EXERCISE BRIEF: The following entries are to be retyped in full, exactly as written.

DATASET RECORDS:
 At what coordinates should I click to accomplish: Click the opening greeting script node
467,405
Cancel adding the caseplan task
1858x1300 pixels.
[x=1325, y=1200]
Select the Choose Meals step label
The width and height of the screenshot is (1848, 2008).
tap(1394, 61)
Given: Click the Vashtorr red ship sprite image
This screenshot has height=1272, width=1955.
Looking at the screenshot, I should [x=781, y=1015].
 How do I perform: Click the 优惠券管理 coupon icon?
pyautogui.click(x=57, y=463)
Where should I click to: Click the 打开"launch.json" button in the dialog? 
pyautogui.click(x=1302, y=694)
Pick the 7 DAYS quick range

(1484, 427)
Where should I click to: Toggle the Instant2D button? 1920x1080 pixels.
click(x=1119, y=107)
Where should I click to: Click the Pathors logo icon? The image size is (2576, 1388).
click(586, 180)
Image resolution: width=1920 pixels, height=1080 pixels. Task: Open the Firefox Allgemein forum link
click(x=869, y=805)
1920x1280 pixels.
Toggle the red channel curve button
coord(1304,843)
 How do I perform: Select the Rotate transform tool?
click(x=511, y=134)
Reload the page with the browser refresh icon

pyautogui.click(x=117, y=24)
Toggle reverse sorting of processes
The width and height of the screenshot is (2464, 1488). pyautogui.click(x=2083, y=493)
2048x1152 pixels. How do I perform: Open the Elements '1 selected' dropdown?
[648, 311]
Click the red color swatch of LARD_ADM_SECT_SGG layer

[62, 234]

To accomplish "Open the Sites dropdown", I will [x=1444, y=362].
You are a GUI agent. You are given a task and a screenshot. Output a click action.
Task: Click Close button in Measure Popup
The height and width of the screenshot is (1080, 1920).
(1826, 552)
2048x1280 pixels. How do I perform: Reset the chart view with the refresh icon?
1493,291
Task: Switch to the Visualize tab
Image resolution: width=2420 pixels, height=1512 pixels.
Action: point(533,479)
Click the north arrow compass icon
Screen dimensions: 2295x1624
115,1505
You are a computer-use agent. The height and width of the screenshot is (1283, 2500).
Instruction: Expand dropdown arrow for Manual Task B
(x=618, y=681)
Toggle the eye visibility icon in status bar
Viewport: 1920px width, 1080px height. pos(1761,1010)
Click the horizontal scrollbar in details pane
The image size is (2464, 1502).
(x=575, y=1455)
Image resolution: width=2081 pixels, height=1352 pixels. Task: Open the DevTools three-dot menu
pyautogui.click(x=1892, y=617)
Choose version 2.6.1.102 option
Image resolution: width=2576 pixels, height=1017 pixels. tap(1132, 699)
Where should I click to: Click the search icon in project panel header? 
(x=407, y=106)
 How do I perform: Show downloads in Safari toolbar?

ANSWER BELOW:
 At what coordinates should I click to accomplish: Click the opening greeting script node
467,405
Cancel adding the caseplan task
1858x1300 pixels.
[x=1325, y=1200]
Select the Choose Meals step label
The width and height of the screenshot is (1848, 2008).
tap(1394, 61)
Given: Click the Vashtorr red ship sprite image
This screenshot has height=1272, width=1955.
Looking at the screenshot, I should [x=781, y=1015].
 How do I perform: Click the 优惠券管理 coupon icon?
pyautogui.click(x=57, y=463)
Where should I click to: Click the 打开"launch.json" button in the dialog? 
pyautogui.click(x=1302, y=694)
Pick the 7 DAYS quick range

(1484, 427)
Where should I click to: Toggle the Instant2D button? 1920x1080 pixels.
click(x=1119, y=107)
Where should I click to: Click the Pathors logo icon? The image size is (2576, 1388).
click(586, 180)
Image resolution: width=1920 pixels, height=1080 pixels. Task: Open the Firefox Allgemein forum link
click(x=869, y=805)
1920x1280 pixels.
Toggle the red channel curve button
coord(1304,843)
 How do I perform: Select the Rotate transform tool?
click(x=511, y=134)
Reload the page with the browser refresh icon

pyautogui.click(x=117, y=24)
Toggle reverse sorting of processes
The width and height of the screenshot is (2464, 1488). pyautogui.click(x=2083, y=493)
2048x1152 pixels. How do I perform: Open the Elements '1 selected' dropdown?
[648, 311]
Click the red color swatch of LARD_ADM_SECT_SGG layer

[62, 234]

To accomplish "Open the Sites dropdown", I will [x=1444, y=362].
You are a GUI agent. You are given a task and a screenshot. Output a click action.
Task: Click Close button in Measure Popup
The height and width of the screenshot is (1080, 1920).
(1826, 552)
2048x1280 pixels. How do I perform: Reset the chart view with the refresh icon?
1493,291
Task: Switch to the Visualize tab
Image resolution: width=2420 pixels, height=1512 pixels.
Action: point(533,479)
Click the north arrow compass icon
Screen dimensions: 2295x1624
115,1505
You are a computer-use agent. The height and width of the screenshot is (1283, 2500).
Instruction: Expand dropdown arrow for Manual Task B
(x=618, y=681)
Toggle the eye visibility icon in status bar
Viewport: 1920px width, 1080px height. pos(1761,1010)
Click the horizontal scrollbar in details pane
The image size is (2464, 1502).
(x=575, y=1455)
Image resolution: width=2081 pixels, height=1352 pixels. Task: Open the DevTools three-dot menu
pyautogui.click(x=1892, y=617)
Choose version 2.6.1.102 option
Image resolution: width=2576 pixels, height=1017 pixels. tap(1132, 699)
Where should I click to: Click the search icon in project panel header? 
(x=407, y=106)
 How do I perform: Show downloads in Safari toolbar?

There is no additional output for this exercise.